How the Learning Rate Warmdown Schedule Works in OpenAI Parameter Golf

The learning rate warmdown schedule in OpenAI's parameter-golf repository computes a linear decay multiplier that ramps down from 1.0 to 0.0 over the final training steps, wall-clock time, or a configurable fraction of the budget to stabilize convergence.

The parameter-golf repository implements a unique approach to learning rate scheduling that deviates from traditional cosine annealing. Instead of cooling down throughout training, the system maintains a constant learning rate until the final phase, then executes a learning rate warmdown schedule that linearly decays the optimizer's step size to zero. This technique helps models stabilize during the critical final convergence phase without sacrificing early training speed.

Core Implementation in train_gpt.py

The canonical implementation resides in train_gpt.py, where the lr_mul function calculates the per-step learning rate multiplier. This function implements dual-mode logic that switches between iteration-based and wall-clock-based warmdown depending on whether a maximum runtime is specified.
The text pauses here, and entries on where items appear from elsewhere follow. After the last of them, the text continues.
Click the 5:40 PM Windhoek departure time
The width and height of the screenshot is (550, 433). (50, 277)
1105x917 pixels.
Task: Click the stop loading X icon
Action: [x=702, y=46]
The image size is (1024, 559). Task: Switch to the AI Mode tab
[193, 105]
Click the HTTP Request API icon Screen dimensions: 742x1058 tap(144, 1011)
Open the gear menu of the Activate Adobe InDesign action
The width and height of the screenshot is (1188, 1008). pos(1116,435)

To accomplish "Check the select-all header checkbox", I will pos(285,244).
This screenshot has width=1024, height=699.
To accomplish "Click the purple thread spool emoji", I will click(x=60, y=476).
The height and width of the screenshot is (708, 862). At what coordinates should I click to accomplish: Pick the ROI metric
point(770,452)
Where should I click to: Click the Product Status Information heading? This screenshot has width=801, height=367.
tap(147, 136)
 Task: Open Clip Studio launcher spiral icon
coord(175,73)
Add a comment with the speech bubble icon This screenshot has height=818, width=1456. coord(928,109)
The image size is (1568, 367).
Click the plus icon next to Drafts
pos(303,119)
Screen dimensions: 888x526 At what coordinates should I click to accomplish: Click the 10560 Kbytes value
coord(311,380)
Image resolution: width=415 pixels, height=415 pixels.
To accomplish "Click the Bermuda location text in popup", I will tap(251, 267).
def lr_mul(step: int, elapsed_ms: float) -> float:
    # No warmdown requested

    if args.warmdown_iters <= 0:
        return 1.0

    # -----------------------------------------------------------------

    # 1️⃣ Iteration-based warmdown (no wall-clock budget)

    # -----------------------------------------------------------------

    if max_wallclock_ms is None:
        warmdown_start = max(args.iterations - args.warmdown_iters, 0)
        # Linear decay from 1 → 0 over the final `warmdown_iters` steps

        if warmdown_start <= step < args.iterations:
            return max((args.iterations - step) / max(args.warmdown_iters, 1), 0.0)
        return 1.0

    # -----------------------------------------------------------------

    # 2️⃣ Wall-clock-based warmdown (budget supplied)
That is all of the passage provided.